Once you have mastered a steady rhythm with your team, it’s time to start thinking about your customer’s omni-channel experience. Once you’ve gathered behavioral insight and recognize the platforms that your customers are using, take that information and activate a campaign that reaches the desired consumption of your audience. If you have a compelling story, make sure that it gets executed via inbound efforts such as blog posts and premium content, repurposed for earned media efforts and then aligned with an industry tradeshow or a webinar series for maximum exposure. Pace, style and distribution of a story is truly where the magic happens. Take the time to dissect your content efforts so that they flow in an integrated and organic fashion.

Today’s “always on” customers are demanding. They are expecting thought leaders to deliver a vision not only for today but for future investments. They love industry disruptors and marketing campaigns that make them re-evaluate, think, feel and ultimately change their behavior. As a team, you should always be putting your customer first and thinking of ways to get ahead of their expectations.

  1. Measurement & Analysis

What’s the point of a marketing campaign if you’re not setting goals, measuring and analyzing your results? Every marketing campaign needs to be treated as a learning experience. As modern marketers, we are well aware of the numerous uncertainties whilst marketing and communicating to our customers throughout their pathway to purchase. This is exactly why measuring is key to success. We can eliminate some of this uncertainty by testing audience types, messaging, images, placements, etc. The more we test, the more we understand what is truly resonating with our audience.

Through consistent efforts of measuring, testing and analyzing, we can narrow this gap of uncertainty, resulting in optimized campaigns for the highest ROI and best results. Remember – connecting your content with the behaviors of your audience is your brand’s number one goal. Be targeted in your message and your approach rather than generalizing your entire audience. This cycles back to really knowing your buyer personas. As you collect these types of insights you can continuously update your personas and deliver content that works for each stage of the buyer journey.

While you can’t expect these results right away, start with SMART goals within your team: Delegate accountability for end-of-month or end-of-quarter results and align KPI’s with business expectations. Focus on results that matter instead of vanity metrics. Number of visits to your website, leads generated, social proof, shareability, inbound links and content performance by format or author are all great places to start. If you took these steps last year, then you are on target to start reusing what worked (the “unicorns” of the batch) and nix or re-work those campaigns that were duds.

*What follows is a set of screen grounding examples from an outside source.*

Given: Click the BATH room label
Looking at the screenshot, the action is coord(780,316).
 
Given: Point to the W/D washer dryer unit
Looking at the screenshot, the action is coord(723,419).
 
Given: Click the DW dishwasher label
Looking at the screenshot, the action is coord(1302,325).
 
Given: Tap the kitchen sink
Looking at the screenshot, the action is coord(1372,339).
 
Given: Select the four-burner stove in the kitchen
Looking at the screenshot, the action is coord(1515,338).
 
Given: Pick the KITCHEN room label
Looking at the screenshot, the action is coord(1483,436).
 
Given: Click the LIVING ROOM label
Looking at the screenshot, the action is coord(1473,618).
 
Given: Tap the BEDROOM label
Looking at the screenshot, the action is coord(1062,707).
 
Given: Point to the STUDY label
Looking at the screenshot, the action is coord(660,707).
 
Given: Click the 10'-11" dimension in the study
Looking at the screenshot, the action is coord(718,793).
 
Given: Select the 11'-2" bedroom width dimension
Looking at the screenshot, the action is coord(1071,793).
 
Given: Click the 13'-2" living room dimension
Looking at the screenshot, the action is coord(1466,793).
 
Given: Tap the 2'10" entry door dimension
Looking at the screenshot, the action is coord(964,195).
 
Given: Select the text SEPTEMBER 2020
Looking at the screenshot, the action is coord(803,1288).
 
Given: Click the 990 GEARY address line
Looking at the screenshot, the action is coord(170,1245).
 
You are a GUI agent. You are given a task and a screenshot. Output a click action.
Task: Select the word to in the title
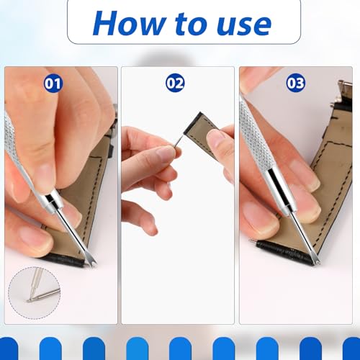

Your next step is to start thinking about your “Share of Voice” and “Share of Influence,” and thoroughly investigate how you stack up against your competitors. Use tools like TrendKite that can assist with these types of dashboards. If you are low in these respective categories, then it’s time to prioritize. Start pitching to credible outlets, develop bylines and participate in relevant industry conversations.

As we look into our activities tracker, we see lots of moving parts occurring within our PR, marketing and social media teams. While planning, make sure that you are integrating these efforts. You cannot have one efficient team with multiple goals. Integration is key to success, but be sure that you take the time to slow down so that these moving parts have the opportunity to complement each other. Anne Handley recently wrote a series about “slow marketing” as a concept, stating that “the key to success is slowing down at the right moments.” Uncovering “the why” in all things marketing still reigns true, but is often forgotten.